Over the course of the next three years, Cochrane traveled all over the United States, willing to take on any opponent on any amount of notice, and even threw in a short-notice fight in Finland against UFC vet Anton Kuivanen. He was looking to garner some respect to make the move into the Octagon. He won some exciting fights and he lost some exciting fights, but his record started to look spotty, peppering some submission losses in between most of his wins. Things finally changed in 2015, and it had a lot to do with his focus.
“I haven’t given up on getting into the UFC, but I’m not worrying about it,” Cochrane told Combat Press. “If it happens, cool, but I’m not trying to focus on that. I’m just going to take it one fight at a time and do the best I can. So far, it’s working out pretty good.”
Cochrane is currently riding a four-fight winning streak. After back-to-back losses to kick off 2015, he fought in four different promotions in just a four-month span and won three stoppages and one decision. For the first time since 2011, the 29-year-old vet has strung together more than three wins in a row. He has no plans of slowing down. After all, five would be a very fitting number.
On Oct. 1, Cochrane and his wife Lacey welcomed a fifth member to their family, as she brought their third child, a little boy named Axell, into the world. Two of Cochrane’s recent wins were within a couple months prior to their baby boy being born, and the other two were within a couple months after. Not only is he a personal trainer, a professional fighter and a husband, but he is also a father to what is now three kids.
Five seems to be a magical number in the Cochrane household this year.
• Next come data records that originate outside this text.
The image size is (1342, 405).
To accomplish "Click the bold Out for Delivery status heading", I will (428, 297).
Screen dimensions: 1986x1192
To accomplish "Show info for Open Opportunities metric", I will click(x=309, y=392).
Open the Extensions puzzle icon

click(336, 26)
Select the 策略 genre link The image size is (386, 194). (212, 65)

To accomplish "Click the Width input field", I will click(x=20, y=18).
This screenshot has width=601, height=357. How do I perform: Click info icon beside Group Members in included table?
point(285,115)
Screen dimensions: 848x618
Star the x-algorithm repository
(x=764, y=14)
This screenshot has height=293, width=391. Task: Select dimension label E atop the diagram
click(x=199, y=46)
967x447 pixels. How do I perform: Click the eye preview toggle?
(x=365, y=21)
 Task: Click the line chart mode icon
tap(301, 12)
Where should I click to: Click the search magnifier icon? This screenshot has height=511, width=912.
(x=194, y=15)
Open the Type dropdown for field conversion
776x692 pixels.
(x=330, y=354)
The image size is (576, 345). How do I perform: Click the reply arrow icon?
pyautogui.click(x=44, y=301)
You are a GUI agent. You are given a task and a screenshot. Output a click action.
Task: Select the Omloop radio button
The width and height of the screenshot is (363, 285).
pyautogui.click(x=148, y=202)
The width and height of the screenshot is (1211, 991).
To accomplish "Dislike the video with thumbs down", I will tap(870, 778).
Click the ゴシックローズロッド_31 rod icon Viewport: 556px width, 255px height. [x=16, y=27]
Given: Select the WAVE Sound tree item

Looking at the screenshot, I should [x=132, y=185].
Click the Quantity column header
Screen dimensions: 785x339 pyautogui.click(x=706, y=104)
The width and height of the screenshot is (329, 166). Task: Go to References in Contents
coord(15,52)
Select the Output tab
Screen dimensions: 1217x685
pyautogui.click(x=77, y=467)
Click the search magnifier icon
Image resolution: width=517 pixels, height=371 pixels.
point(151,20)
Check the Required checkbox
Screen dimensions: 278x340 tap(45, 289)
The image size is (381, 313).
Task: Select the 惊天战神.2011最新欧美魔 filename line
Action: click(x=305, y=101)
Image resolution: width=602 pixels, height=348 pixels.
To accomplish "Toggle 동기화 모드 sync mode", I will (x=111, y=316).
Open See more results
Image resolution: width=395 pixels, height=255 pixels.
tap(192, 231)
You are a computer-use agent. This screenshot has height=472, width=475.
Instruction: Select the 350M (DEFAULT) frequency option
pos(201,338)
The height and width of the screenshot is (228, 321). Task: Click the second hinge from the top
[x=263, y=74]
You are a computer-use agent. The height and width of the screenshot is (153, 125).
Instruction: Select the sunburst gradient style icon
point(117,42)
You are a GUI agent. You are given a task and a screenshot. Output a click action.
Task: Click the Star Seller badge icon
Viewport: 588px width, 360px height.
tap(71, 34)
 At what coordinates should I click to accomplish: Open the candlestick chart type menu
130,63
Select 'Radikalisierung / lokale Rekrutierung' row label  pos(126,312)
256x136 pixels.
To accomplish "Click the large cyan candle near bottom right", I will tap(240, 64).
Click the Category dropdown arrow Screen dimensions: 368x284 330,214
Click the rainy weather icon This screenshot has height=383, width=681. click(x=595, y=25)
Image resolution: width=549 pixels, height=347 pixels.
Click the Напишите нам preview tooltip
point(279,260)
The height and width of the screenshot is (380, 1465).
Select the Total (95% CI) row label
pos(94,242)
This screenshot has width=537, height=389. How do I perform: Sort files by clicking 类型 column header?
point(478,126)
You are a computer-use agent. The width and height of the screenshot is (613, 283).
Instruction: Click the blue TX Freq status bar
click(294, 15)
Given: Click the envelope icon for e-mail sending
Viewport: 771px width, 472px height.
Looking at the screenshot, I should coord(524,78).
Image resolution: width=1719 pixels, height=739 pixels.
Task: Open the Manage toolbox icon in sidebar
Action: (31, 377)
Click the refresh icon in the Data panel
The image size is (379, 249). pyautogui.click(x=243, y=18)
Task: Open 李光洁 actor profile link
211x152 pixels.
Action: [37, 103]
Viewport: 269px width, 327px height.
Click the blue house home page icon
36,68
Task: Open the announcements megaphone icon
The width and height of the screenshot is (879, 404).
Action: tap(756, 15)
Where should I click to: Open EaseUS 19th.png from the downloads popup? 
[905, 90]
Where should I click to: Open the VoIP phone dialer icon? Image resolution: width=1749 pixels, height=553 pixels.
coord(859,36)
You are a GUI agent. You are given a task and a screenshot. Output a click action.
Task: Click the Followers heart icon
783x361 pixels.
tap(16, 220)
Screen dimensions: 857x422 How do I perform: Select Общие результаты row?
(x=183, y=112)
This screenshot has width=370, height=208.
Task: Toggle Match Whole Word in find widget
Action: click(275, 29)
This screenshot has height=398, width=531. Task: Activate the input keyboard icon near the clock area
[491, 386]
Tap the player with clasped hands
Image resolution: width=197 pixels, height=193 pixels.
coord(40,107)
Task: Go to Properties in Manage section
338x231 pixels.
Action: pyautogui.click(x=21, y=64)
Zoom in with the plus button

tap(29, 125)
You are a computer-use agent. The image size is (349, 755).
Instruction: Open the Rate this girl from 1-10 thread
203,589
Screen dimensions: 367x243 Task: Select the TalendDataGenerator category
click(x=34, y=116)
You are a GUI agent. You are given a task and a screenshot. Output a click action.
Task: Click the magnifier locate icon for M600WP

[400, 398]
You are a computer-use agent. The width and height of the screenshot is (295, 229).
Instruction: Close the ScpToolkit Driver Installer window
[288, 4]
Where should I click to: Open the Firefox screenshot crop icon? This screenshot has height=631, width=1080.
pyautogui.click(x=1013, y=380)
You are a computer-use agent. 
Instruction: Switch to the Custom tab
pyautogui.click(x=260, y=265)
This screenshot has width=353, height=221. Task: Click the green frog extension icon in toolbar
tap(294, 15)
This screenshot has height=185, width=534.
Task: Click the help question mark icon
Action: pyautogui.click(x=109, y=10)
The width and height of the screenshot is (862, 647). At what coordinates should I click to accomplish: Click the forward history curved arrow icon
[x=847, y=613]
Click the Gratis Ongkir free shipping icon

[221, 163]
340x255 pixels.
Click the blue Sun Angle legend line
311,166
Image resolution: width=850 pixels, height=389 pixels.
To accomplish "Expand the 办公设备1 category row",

So, instead of focusing on getting into the UFC, the Nebraskan is focused on his next fight, which takes place Friday night at Victory Fighting Championship 47 at the Baxter Arena in Omaha, Neb. After all, bringing his winning streak to five just makes sense. However, his opponent is no tomato can.
Jake Lindsey is also 29 years old and a veteran of VFC action, but he spent about nine months in the UFC. After stringing together the only three losses of his career during his three Octagon appearances, the Kansas native is back on the regional scene, trying to get back to his winning ways. Lindsey has only 13 fights on his record, to Cochrane’s 31, but he is a finisher, having gone to decision only once. More experience or not, Cochrane is not discounting his opponent’s ability.
“I knew it was going to be a tough fight,” Cochrane said. “That’s for sure. He’s a pretty big 155-pounder, so me and him at 170, we’ll be pretty similar. He’s obviously taller, but I’m pretty used to that. I feel like he’s going to come out hard, you know? He wants to get back in the UFC, so he’s going to try to make a statement, and it’s going to be a tough fight.”
Cochrane used to be a welterweight, but in most of his recent fights, he has competed at lightweight, which is a little more fitting for his 5-foot-8 frame. Lindsey has always fought at lightweight, but he is three inches taller than Cochrane. For VFC 47, the two will meet at welterweight. They will not face a very depleting weight cut prior to the meeting. While Lindsey will have a size advantage, Cochrane has confidence in his tenacity.
“My advantage will be my wrestling and the fact that I’m not willing to lose easily,” Cochrane explained. “I don’t give up. I think he likes to push you against the cage and use his knees. He likes to use the clinch to set up his takedowns.”
Most of Cochrane’s losses have come by way of submission, but he is a powerlifter with very strong wrestling. Lindsey’s three submissions have come by way of rear-naked choke, so if Cochrane can keep Lindsey off his back, he could easily bring that winning streak to five — and three in a row since Axell was born. That’s a great way to bring his son into this world. But the other two kids, Ava and Ace, are still vying for mom and dad’s affection as well.
“I’ve got three kids now, so that’s always tough,” admitted the busy dad. “It’s cool to have a little baby and see how fast they grow. But, man, there is definitely a big difference between two kids and three kids.
“It’s tough to give them attention equally, especially when you have an 11-year-old and a five-year-old. Divvying out the attention is the hardest part.”
In addition to his family, Cochrane also has responsibilities as a personal trainer at 24 Hour Fitness. As most people can imagine, any gym in January is a zoo.
“Now is the busy season, and we always try to hit budget month after month,” Cochrane said. “That never changes. My business never really changes. The gym is busier, so we’ve got a lot of newcomers, and some of my trainers have become more busy, but my business as a trainer pretty much stays steady throughout the year.”
In Cochrane’s fighting career, 2015 proved to be a tale of two halves. The first half of the year was not going his way, but as Axell’s birth approached, he got into his groove. A lot of that has to do with where he put his focus. It’s more about winning and less about getting into the UFC, and the success is stacking up.
“I just go in there and try to win every time,” Cochrane said. “The cards are falling my way, I guess. I just try to learn and get better with every fight.”
On Friday night, VFC 47 will air on UFC Fight Pass, a first for the promotion, but Cochrane doesn’t care about that. He just wants to get in there and bring his winning streak to five, so he can go back home to his family of five. If the UFC wants him, they know how to get a hold of him.